Can the two branches of a hyperbola have more than one common normal? Today I learned that the two branches of the standard hyperbola $\displaystyle\frac{x^2}{a^2}-\frac{y^2}{b^2}=1$ have no common tangents, but have only one common normal ($y=0$). So I wondered if if it has more than one common  normal as well.
I began by taking two parametric points $P(\theta_1)$ and $Q(\theta_2)$. We know that a general slope of normal is given by: $-\frac ab\sin\theta$. Setting slope on both points equal we get: $\sin\theta_1=\sin\theta_2$. This implies either $\theta_1=\theta_2=0$ (a case which we already covered) or $\theta_1+\theta_2=\pi$.
However, a quick desmos graph shows that the normals I've calculated are instead parallel and non-intersecting: (for $\theta_1=30^\circ$ and $\theta_2=150^\circ$)

So, is it true that the two branches of a hyperbola have not more than one common normal? Or did I miss some calculation in my step?
 A: Intuitive: take a point $P$ on the left piece, below the horizontal. Take the normal to that branch at that point. It will point downwards, so if it intersects the right piece, it will be a point lower $P'$. Now  take the normal to the right piece at that point $P'$. It will go lower from right to left. So if it intersects the left piece, it will be at a point $P''$ lower than $P'$, and so lower than $P$, so cannot get back to $P$.
In general, if we have two convex closed regions with  smooth boundary that are disjoint then they have have a common normal $AB$. Indeed, we can consider points $A$, $B$ in each of the regions that are closest.  Assume moreover that the line $AB$ intersects the each region along a half line and at least one of the region is strictly convex. Then $AB$ is the only common normal. The proof is the same. 
A: What you’ve done so far is correct, but incomplete.
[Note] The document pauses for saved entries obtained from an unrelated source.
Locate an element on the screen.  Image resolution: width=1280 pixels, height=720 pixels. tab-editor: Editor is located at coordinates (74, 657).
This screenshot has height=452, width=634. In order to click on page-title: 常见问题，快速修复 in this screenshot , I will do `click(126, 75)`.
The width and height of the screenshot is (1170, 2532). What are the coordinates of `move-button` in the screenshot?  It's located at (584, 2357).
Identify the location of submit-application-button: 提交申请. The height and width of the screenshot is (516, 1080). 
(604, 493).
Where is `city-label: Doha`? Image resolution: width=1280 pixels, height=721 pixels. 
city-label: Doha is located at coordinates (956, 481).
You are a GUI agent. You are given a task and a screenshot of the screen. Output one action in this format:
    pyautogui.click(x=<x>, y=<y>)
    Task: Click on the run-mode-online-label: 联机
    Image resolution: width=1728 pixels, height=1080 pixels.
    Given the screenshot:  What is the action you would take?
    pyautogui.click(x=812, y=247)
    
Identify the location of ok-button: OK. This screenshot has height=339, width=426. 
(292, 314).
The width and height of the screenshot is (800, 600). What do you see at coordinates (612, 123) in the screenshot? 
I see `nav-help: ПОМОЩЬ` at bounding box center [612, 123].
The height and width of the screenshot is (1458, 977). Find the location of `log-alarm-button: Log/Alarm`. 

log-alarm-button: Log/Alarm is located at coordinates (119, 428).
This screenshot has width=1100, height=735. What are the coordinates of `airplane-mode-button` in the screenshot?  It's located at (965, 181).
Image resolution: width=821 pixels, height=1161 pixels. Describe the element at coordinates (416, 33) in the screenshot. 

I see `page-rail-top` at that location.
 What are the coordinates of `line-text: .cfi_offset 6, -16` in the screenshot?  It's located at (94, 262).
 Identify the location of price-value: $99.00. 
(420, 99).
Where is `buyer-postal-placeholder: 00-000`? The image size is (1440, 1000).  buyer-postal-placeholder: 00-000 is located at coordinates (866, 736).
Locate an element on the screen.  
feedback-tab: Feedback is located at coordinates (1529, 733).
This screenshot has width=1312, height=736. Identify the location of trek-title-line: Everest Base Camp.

So far you’ve found pairs of points for which the normals to the hyperbolas have the same slope, but you haven’t shown that the normals at these points coincide.  
This suggests another way to search for common normals: look for points $P$ and $Q$ on the hyperbola for which the line through them is also the normal at both points.
A: Two normals erected in points of the same branch are not even parallel. Two normals erected in points $P_{\rm left}$ and $P_{\rm right}$ on different sides of the $y$-axis intersect the $x$-axis in two different points $x_{\rm left}<-a$ and $x_{\rm right}>a$, except the common normal $y=0$.